I went forward with the solution on post #18 in this thread - I stuffed a plastic garbage bag in there, and secured with a zip tie.

I've been reluctant to use a plastic bagged solution thinking needs to breath. A plastic cover over the top with stand offs for breathing would probably be best. Was thinking of using thermal plastic as a DIY manufacturing solution.
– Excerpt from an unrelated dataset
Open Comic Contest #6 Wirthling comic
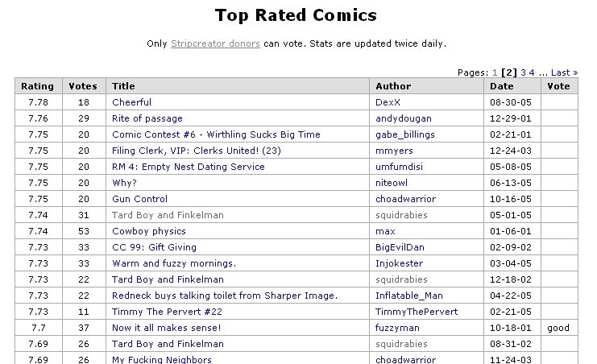(x=216, y=134)
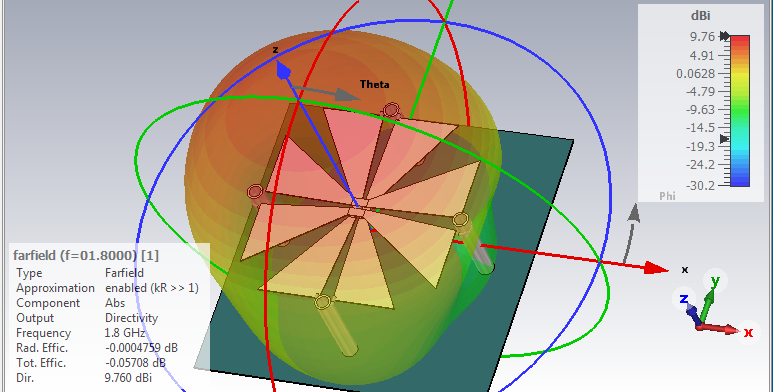Select the Theta label in the 3D view

pyautogui.click(x=374, y=84)
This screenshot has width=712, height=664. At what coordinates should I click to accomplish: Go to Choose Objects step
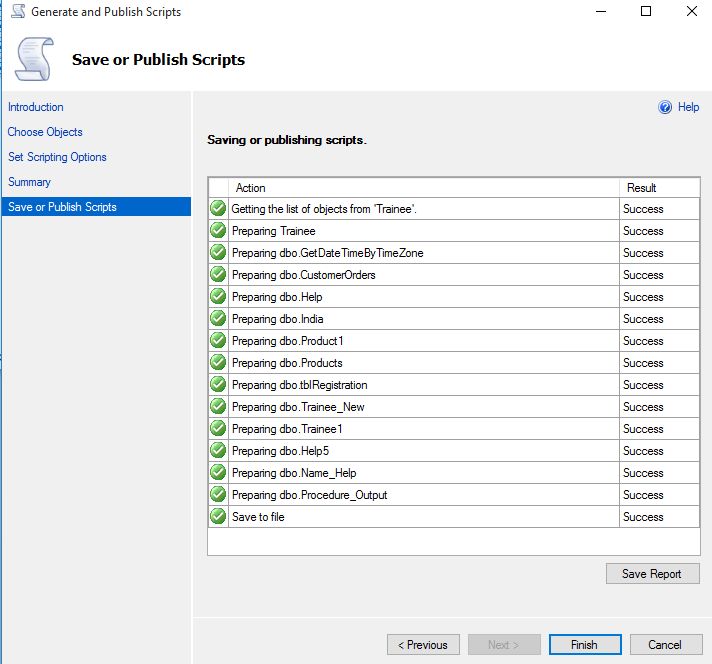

However, upon seeing the HV battery further down below as another water ingress target. I decided for now to just check for good weather days before using the car (garaged, retired) Obviously not great solutions for cars in frequent use. The complete solution seems quite daunting so I've put it off for now. Water has entry points from windshield run off, wheel liner holes, and along the hood seams under the plastic frunk cover. Probably need some kind of plastic liner over the entire firewall/bulkhead area with built-in water run off channels below the cowl might be whats needed along with solutions for the wheel liner and hood seams. Need a bit of studying on cars with matured water intrusion designs and lot of trial and error testing solutions in rain and potholes of standing water.
 
@howardc64
Good discussion.
As a component with forced internal cooling, I would discuss further the need for breathing, or forced external convection.
While external cooling may contribute, if I was designing this part, I would put my money and design on the internal cooling, and have the external cooling as free lunch, and not required.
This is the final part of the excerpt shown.